_Work order_.
Set the pictures aside and set down only the lines from the line holding "Click first B circle in card A sequence" through the end of the entries below, ends included.
---------- Data listing
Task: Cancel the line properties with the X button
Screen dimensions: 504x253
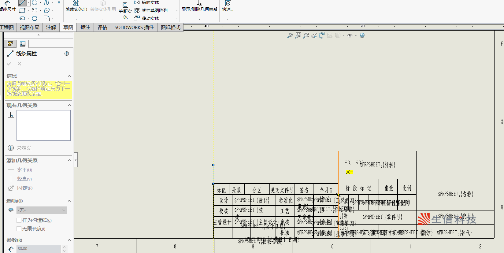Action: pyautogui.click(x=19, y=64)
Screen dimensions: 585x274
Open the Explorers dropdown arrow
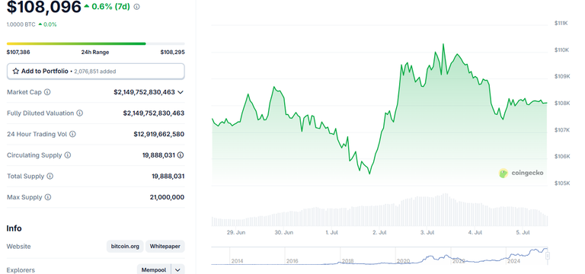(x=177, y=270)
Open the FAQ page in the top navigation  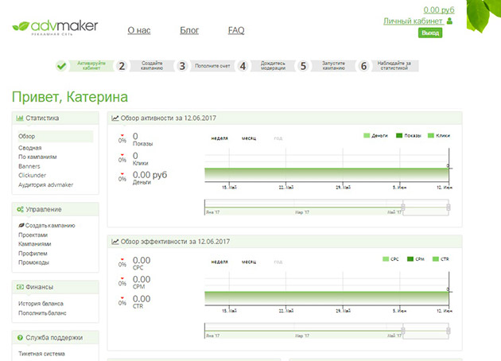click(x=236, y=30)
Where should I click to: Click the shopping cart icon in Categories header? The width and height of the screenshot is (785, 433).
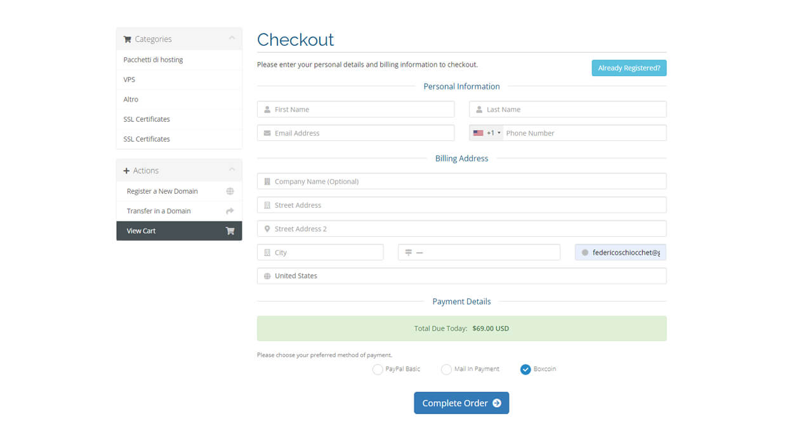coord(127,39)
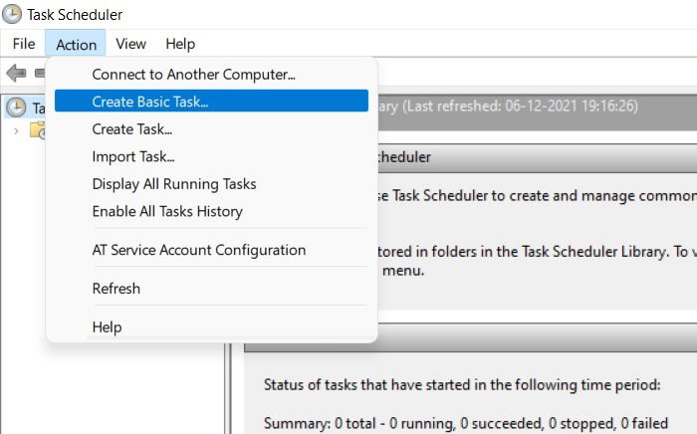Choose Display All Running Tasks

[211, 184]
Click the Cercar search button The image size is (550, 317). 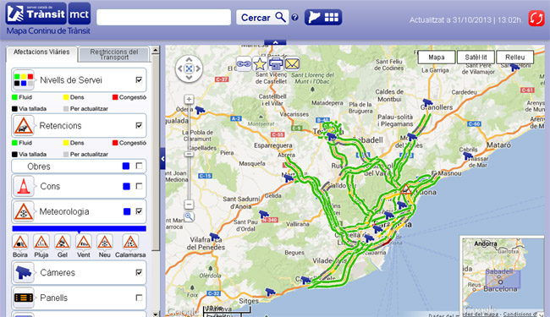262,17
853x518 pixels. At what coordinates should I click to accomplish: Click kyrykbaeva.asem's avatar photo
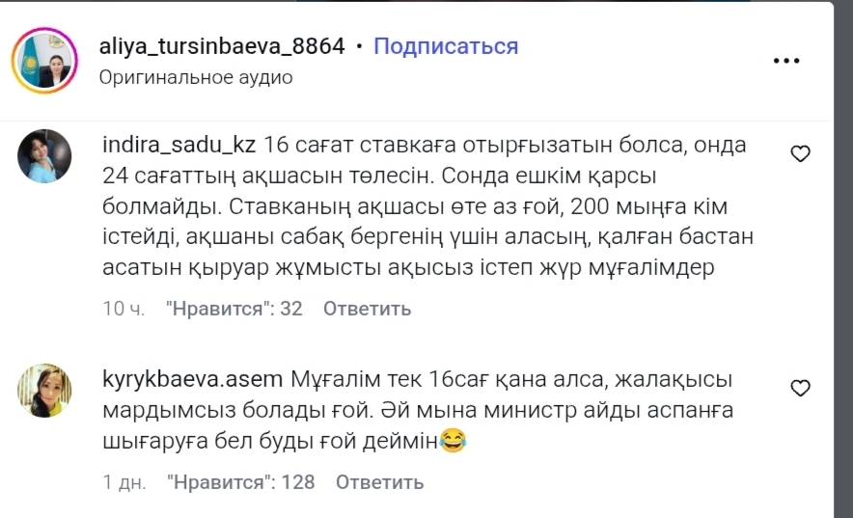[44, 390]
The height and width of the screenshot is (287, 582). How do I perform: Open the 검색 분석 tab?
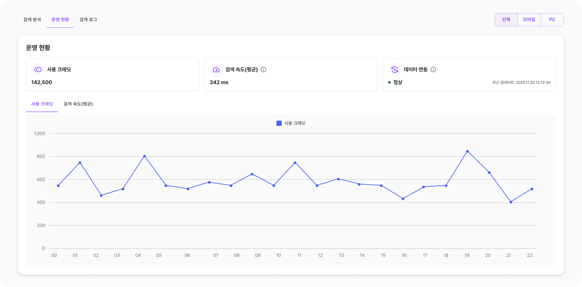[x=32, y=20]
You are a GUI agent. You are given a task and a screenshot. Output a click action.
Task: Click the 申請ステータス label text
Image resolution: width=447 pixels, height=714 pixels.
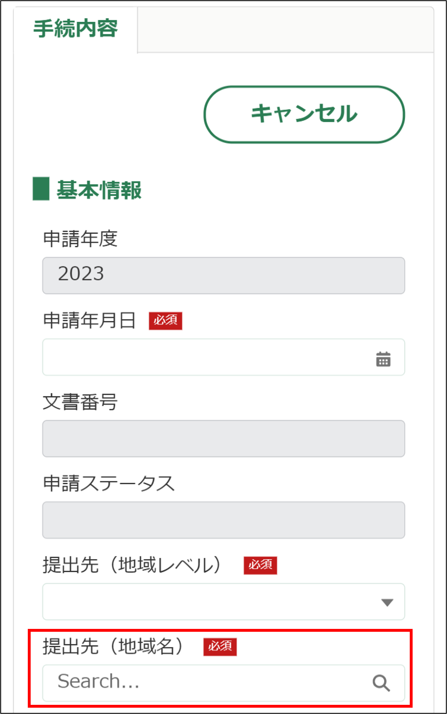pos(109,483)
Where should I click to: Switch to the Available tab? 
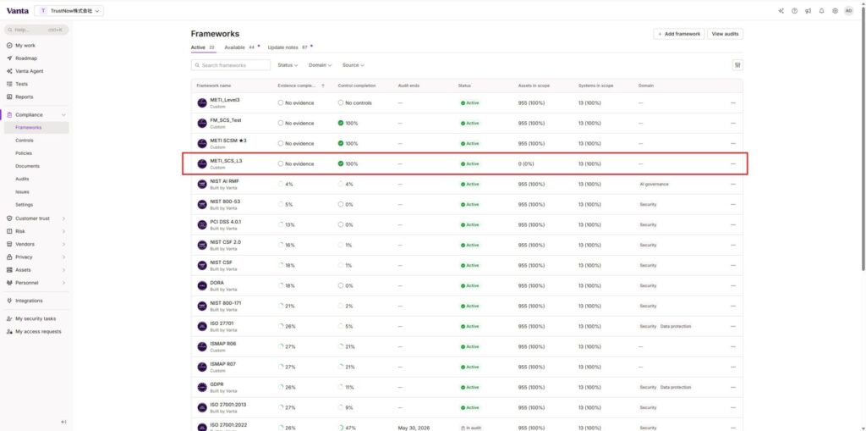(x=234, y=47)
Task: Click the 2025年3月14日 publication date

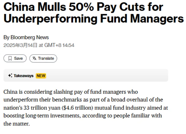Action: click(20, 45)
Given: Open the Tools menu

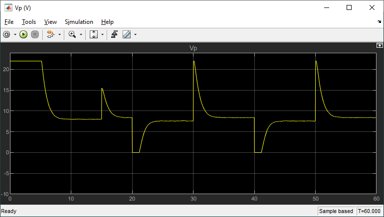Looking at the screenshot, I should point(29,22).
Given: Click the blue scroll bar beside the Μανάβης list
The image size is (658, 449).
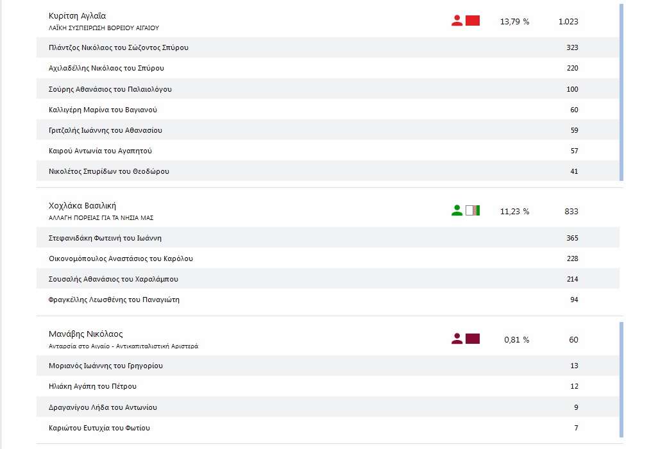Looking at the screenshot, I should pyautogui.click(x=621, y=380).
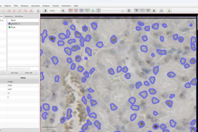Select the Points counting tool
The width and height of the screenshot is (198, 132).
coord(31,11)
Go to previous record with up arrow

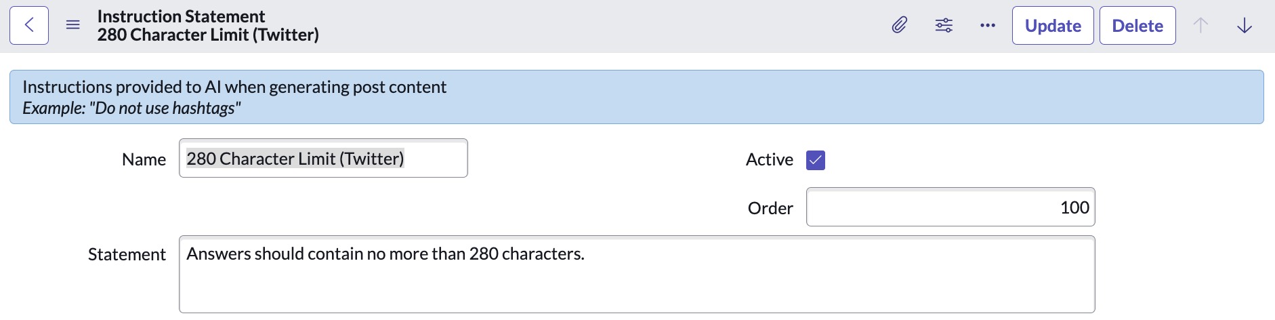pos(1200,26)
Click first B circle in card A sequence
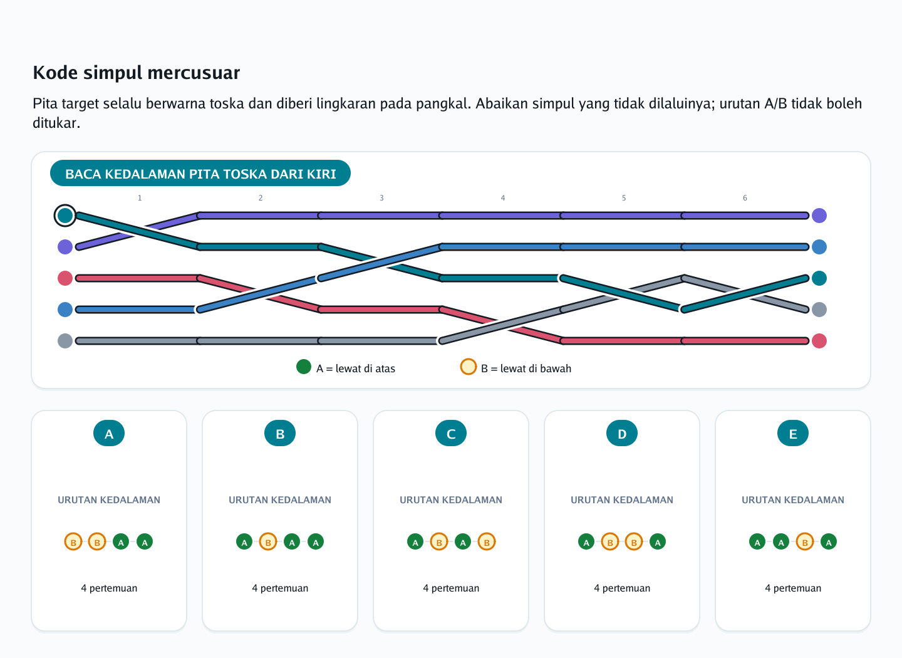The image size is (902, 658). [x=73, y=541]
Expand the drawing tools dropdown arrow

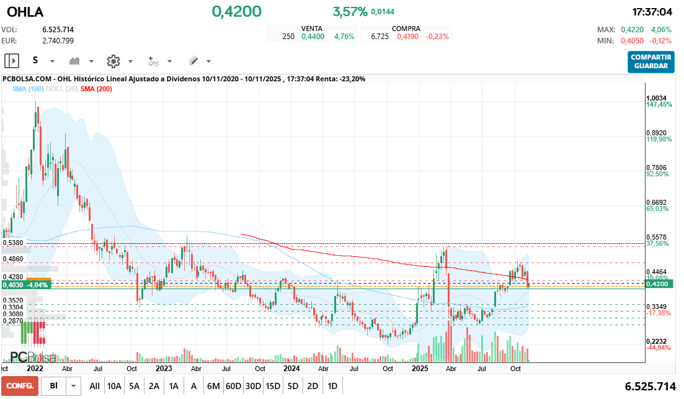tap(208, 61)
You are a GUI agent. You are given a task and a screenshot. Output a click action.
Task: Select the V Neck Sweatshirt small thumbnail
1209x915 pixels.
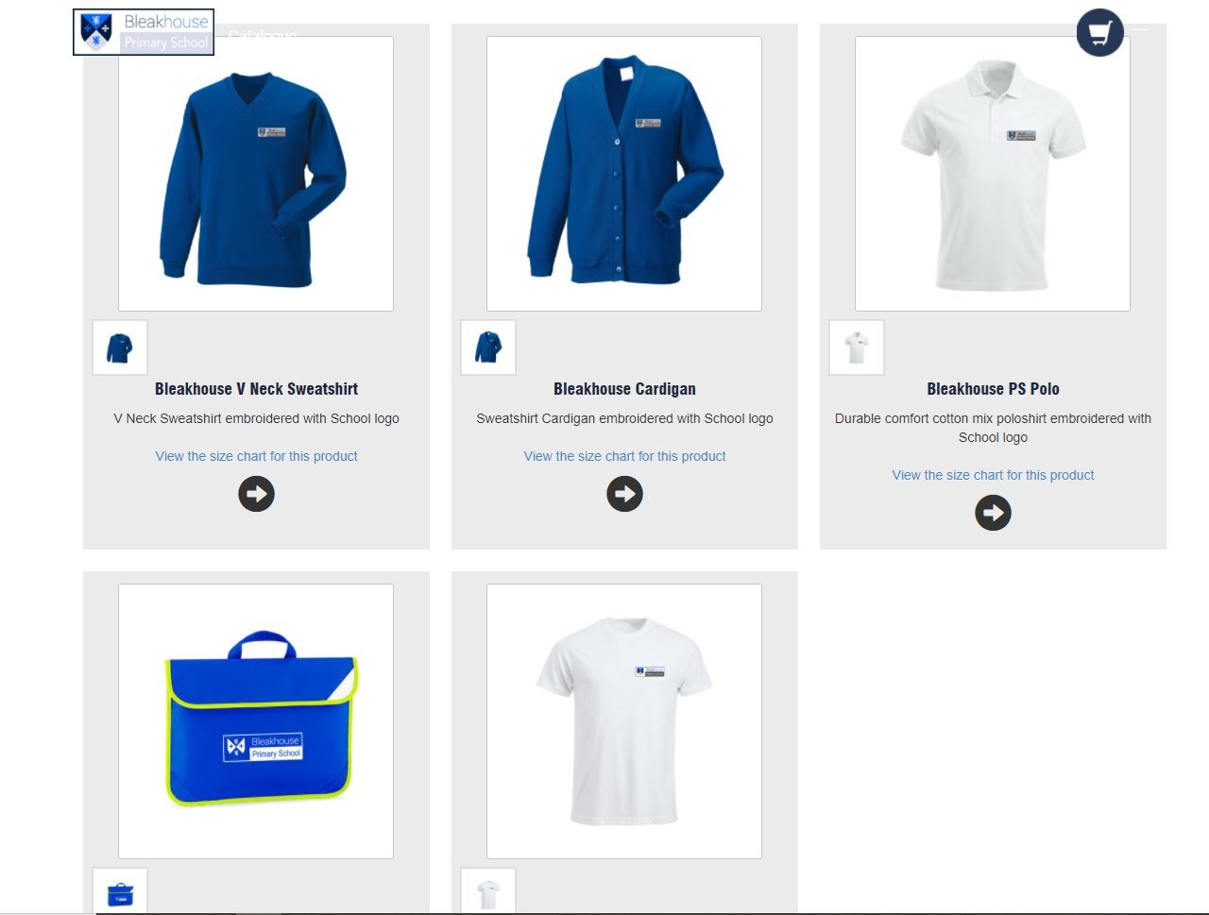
--------------------
_Output_.
Click first B circle in card A sequence
The image size is (902, 658). [x=73, y=541]
Expand the drawing tools dropdown arrow

tap(208, 61)
You are a GUI agent. You are given a task and a screenshot. Output a click action.
Task: Select the V Neck Sweatshirt small thumbnail
1209x915 pixels.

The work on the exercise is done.